Anas Genesung war außergewöhnlich, aber keine Wunderheilung. Auch wenn sie um eine Lähmung herumkam und nach ein paar Monaten wieder Rad fahren konnte, ist ihr Körper nicht mehr derselbe und wird es vielleicht nie wieder sein. Sie hat immer noch Probleme mit den Händen und Füßen, ihr Gleichgewichtssinn ist beeinträchtigt und sie läuft „wie eine Marionette“, wie sie es ausdrückt. Ihr typischer Humor und ihre Gesprächigkeit kamen und gingen in jenen langen Monaten.

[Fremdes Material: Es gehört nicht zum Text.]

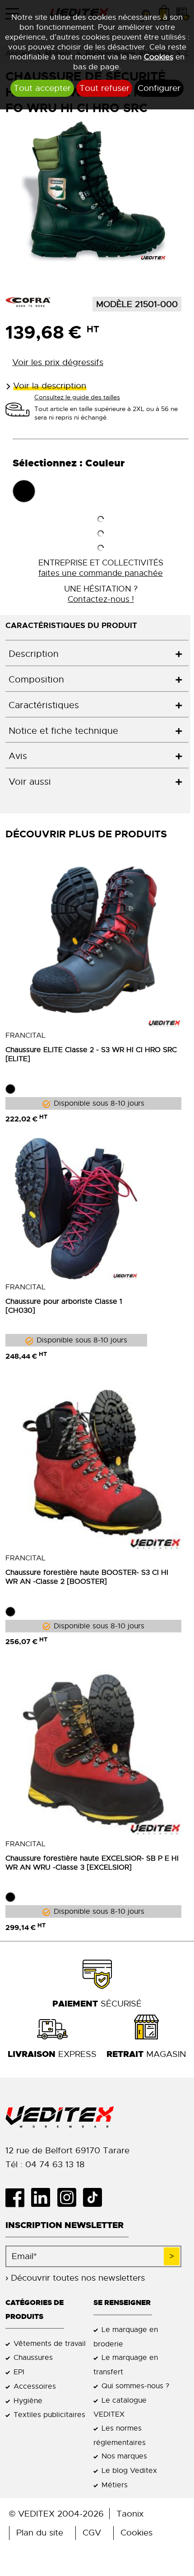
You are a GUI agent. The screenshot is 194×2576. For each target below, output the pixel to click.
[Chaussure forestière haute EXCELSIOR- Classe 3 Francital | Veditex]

Sie war beileibe keine ideale Patientin, und ich war Zeugin von Wutanfällen und Depressionen, heftigen Streits mit Ruby und Schimpftiraden gegen die Pflegerinnen und Pfleger, die sie versorgten.

Zu meiner Erleichterung (und wohl auch der aller anderen) schaffte sie es, am Radfahren dranzubleiben, und im Jahr nach ihrem Unfall – unglaublich, aber war – fuhr sie das Granguanche (langsam), war die erste Frau bei der spanischen 24-Stunden-Zeitfahrmeisterschaft und unternahm einen neuen Anlauf auf das Transibérica. Es ist unmöglich, sich nicht um sie zu sorgen, doch wahrscheinlich würde ich mir mehr Sorgen machen, wenn sie noch immer im Krankenhaus läge.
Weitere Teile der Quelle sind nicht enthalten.